La Verdad entrevista a José María Tortosa

  • “El estado de alarma ha supuesto el empujón que necesitábamos para entrar de lleno en el teletrabajo”

  • “Todo quedará en nada si no llega la liquidez a las empresas”

El confinamiento ha dado a José María Tortosa, presidente de la asociación de la empresa familiar en la Región (Amefmur) y secretario del consejo de administración de Aválam, ese tiempo que siempre se echa en falta para poder hacer las cosas que se van dejando de lado por las imposiciones laborales y le ha permitido comprobar que el teletrabajo ha llegado para quedarse.

«El estado de alarma ha supuesto el empujón que necesitábamos para entrar de lleno en el teletrabajo; los que estábamos en esa transición nos hemos adaptado muy rápido a este sistema», destaca Tortosa.
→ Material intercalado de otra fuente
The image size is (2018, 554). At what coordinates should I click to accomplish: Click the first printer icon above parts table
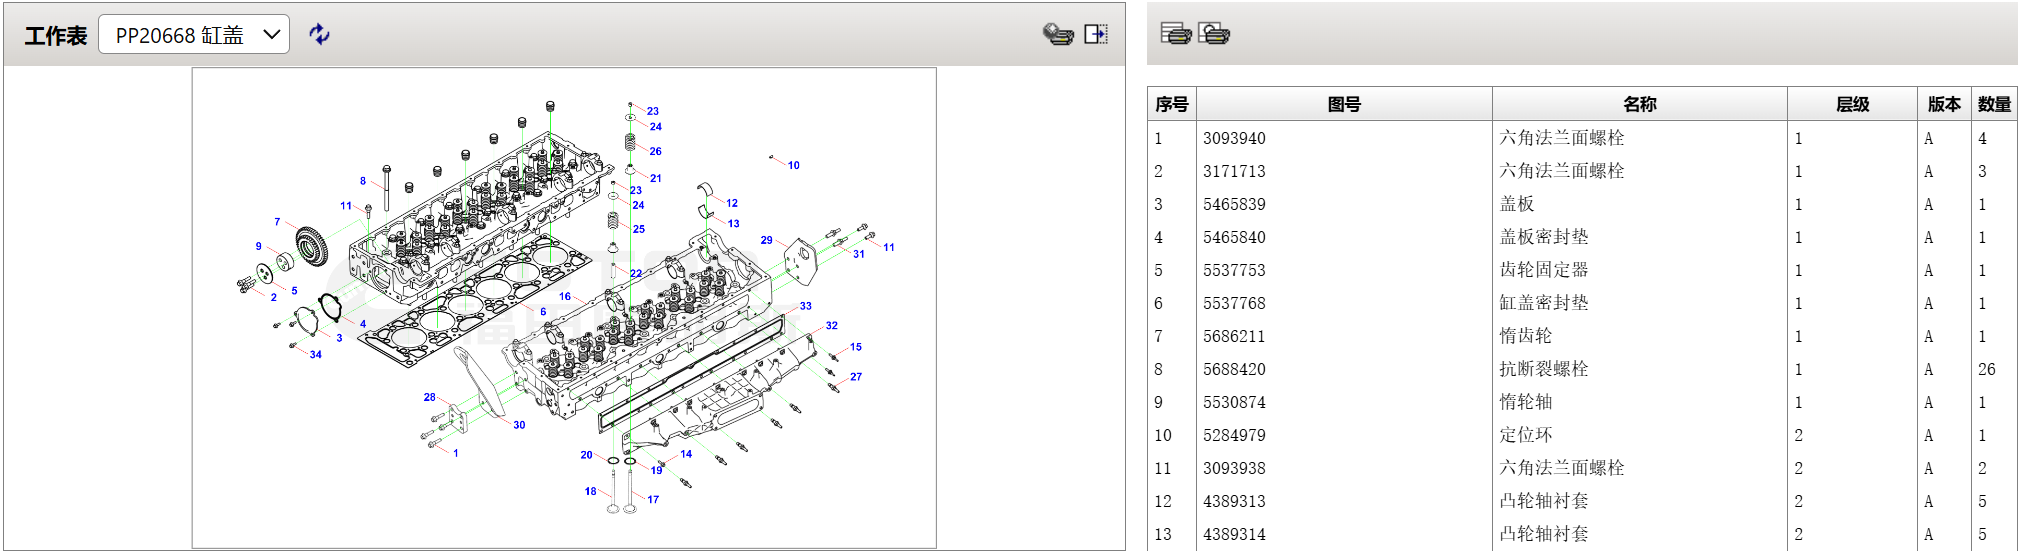pyautogui.click(x=1175, y=34)
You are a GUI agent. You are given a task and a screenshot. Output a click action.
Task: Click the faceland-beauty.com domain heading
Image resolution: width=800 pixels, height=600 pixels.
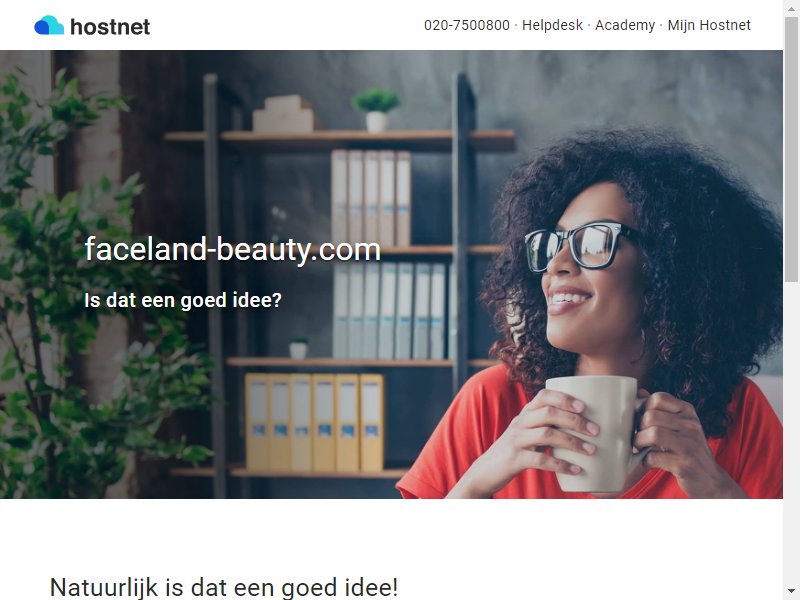[x=233, y=249]
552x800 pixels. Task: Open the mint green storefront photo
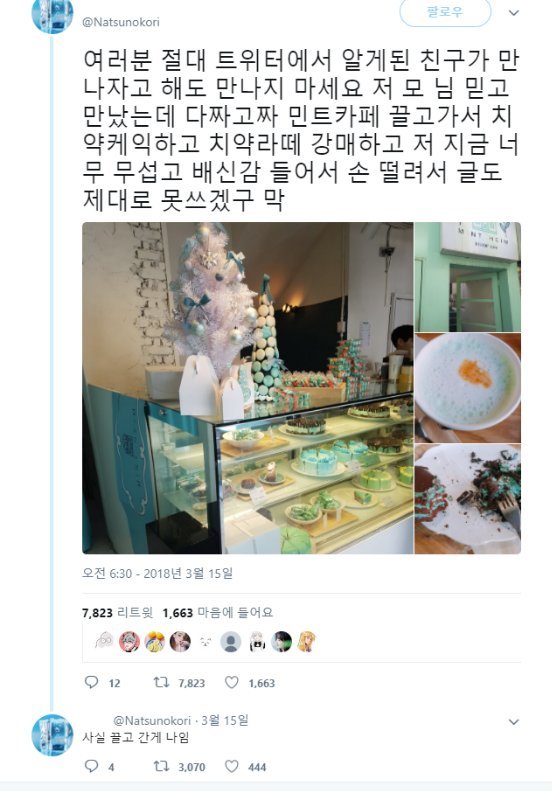tap(468, 277)
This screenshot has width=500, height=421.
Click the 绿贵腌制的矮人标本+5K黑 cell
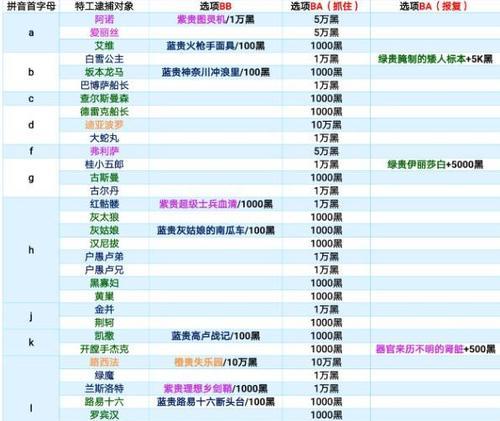435,59
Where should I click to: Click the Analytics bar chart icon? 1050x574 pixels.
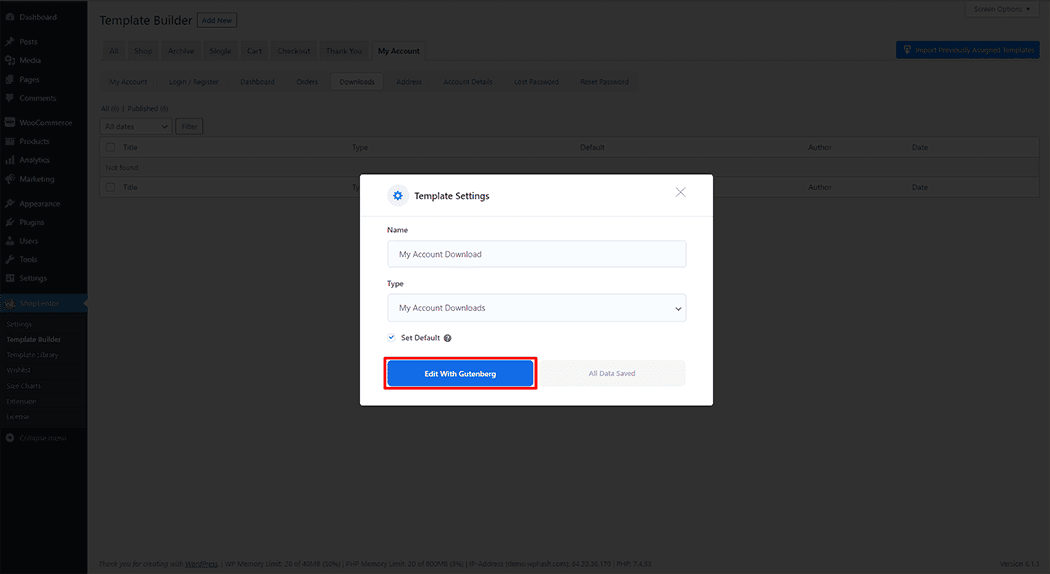click(10, 160)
También Amefmur ‘ha ganado’ con esta situación excepcional, y están cumpliendo «ahora más que nunca» la filosofía que les ha movido siempre: formación e información. «Estamos recurriendo a todos los convenios que tenemos firmados para asesorar y ayudar a las empresas y casi a diario tenemos contacto a través de nuestra web, organizando seminarios».

Como propietario de una empresa familiar, Tortosa no puede dejar de subrayar el papel y la importancia de este colectivo en esta crisis, como lo ha sido en otras. «Siempre hemos dado la cara y así seguimos; su generosidad abruma», apunta, y añade que no duda en que tras la pandemia habrá un nuevo reforzamiento entre la colaboración pública y la privada. «Es lo que nos va a ayudar, una vez más, a salir de esta», apunta el empresario.

También la responsabilidad social corporativa (RSC) tendrá más fuerza a partir de ahora en las empresas, vaticina Tortosa, quien resalta el liderazgo y resurgimiento de la sociedad civil, en especial con el trabajo de los movimientos de voluntariado para paliar los efectos de la pandemia.

Con todo, no puede evitar lamentar que habrá empresas que se queden por el camino, tras semanas sin actividad, y si bien recibe de buen grado las ayudas que se están poniendo sobre la mesa, todo quedará en nada «si no van acompañadas de liquidez», matiza. «Es muy duro, ahora que estábamos saliendo de la crisis del 2008…».

En el plano personal, la decisión del Gobierno de decretar el estado de alarma el fin de semana previo a San José truncó para la familia Tortosa una celebración que esperaban con ilusión. Era una excusa perfecta para reunirse en torno al santo de José María, María José (la mujer del presidente de Amefmur) y Josefina, Fina, su madre, de 91 años. «Es una de esas cosas que han quedado pendientes para cuando esto acabe», comenta, y explica que tienen contacto con la abuela por videoconferencia: «Ella no hace más que decirnos las ganas que tiene de abrazarnos». Y siempre hay un recuerdo especial para el padre que ya no está entre ellos, Diego Tortosa López.

Entre lo positivo de este confinamiento, destaca lo que está suponiendo de «reconciliación con el tiempo perdido» en las relaciones familiares, ya que por su trabajo ha tenido siempre que viajar mucho.  «Estoy disfrutando de la casa y de la familia, y dedico las tardes a estar con mi mujer y mi hija Rocío», apunta. Las mañanas son para realizar las actividades propias: teletrabajo para ellos (su mujer es psicóloga) y estudio la joven, que está en segundo de bachillerato.